La deseable apuesta de la Comisión Europea por el open
access no solo es de sentido común, sino una buena señal
para quienes creen que los grandes problemas del mundo tenemos que
resolverlos entre todos.
La Comisión Europea,
ver
eurobserver, parece decidida a impulsar políticas
de open acces. La posición de partida parece que incluirá
la exigencia de que los artículos derivados de investigaciones
financiadas con fondos europeos pasen a ser de dominio público
a los seis meses de ser publicados. Así es como la CE quiere
establecer un balance entre el interés común y los
intereses privados, ya que la industria editorial científica
europea mueve 3 mil millones de euros y da empleo a emplea a 42 mil
personas.
Y es que, en efecto, no basta con que los fondos para investigar
(Europa gastará 33 mil millones entre 2007 y 2013) se otorguen
a los grupos que más lo merezcan o a los objetivos que mejor
defiendan el bienestar público, tampoco es suficiente con
evitar el despilfarro o con favorecer la cohesión en el
espacio europeo. Defender el bien común implica poner fin a un
negocio absurdo: el estado paga la investigación y los
resultados (los artículos) son privatizados por las
editoriales y luego vendidos a las bibliotecas de las mismas
instituciones donde trabajan los científicos que produjeron
aquellos resultados.
Los editores se están movilizando. Hasta ahora han
invertido mucho dinero en campañas de prensa/intoxicación para sembrar
dudas sobre si las políticas open access provocarían un
descenso general de la calidad de los textos publicados, insinuando
que sólo los agentes privados pueden asegurar la calidad del
proceso de selección y depuración de los contenidos.
Pero, al parecer, su inquietud va en aumento, como se cuenta en el
blog de Peter Suber. y se comenta/debate en
Slashdot.
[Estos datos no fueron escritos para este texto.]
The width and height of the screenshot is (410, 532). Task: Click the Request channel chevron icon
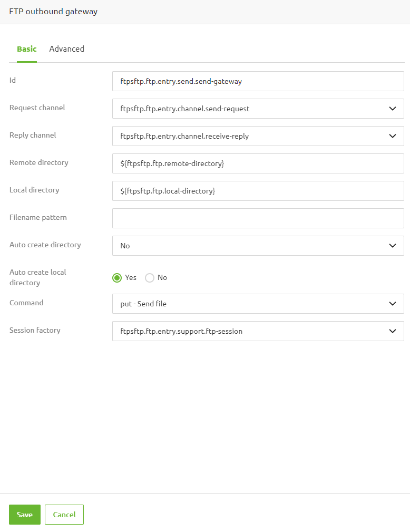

Y algunos ya
empiezan a utilizar en su argumentación artillería
pesada, ver el
blog de Alicia López Medina.
Según
Nature, algunas de las mayores empresas (Elsevier, Wiley and the
American Chemical Society) han contratado a Eric Dezenhall, quien
tiene una reputación discutible, para mejorar que les aconseje
cómo mejorar su imagen e impedir lo inevitable. Y, aunque
cueste creerlo, ha irrumpido en el debate con un eslogan tan agresivo
como reaccionario: “Acceso público es lo mismo que censura
gubernamental”. En fin, si esto es todo lo que tienen que aportar
al debate los principales editores científicos, la pregunta es
cómo los científicos llevan tanto tiempo confiando en
ellos.
El problema se agrava cuando pensamos en científicos que no
están vinculados a las grandes instituciones, las que cuentan
con recursos para pagar la factura por las suscripciones. Y, desde
luego, lo que vale para las instituciones pobres, se extiende para
los países o los continentes pobres.
Y es inaceptable este proceso de paulatina privatización
del conocimiento que, además de excluir a los científicos
pobres, también deja de lado al conjunto de la ciudadanía
que para tener acceso a información de calidad tiene que
hacerlo a través de una biblioteca especializada. Es absurdo
que los ciudadanos que pagamos con nuestros impuestos la ciencia no
podamos acceder a sus resultados.
El asunto tiene importancia porque
si queremos mayor rigor en los debates sobre las alternativas,
digamos, las políticas medioambientales, alimentarias o
energéticas, también necesitamos incrementar la calidad
de la información libremente accesible.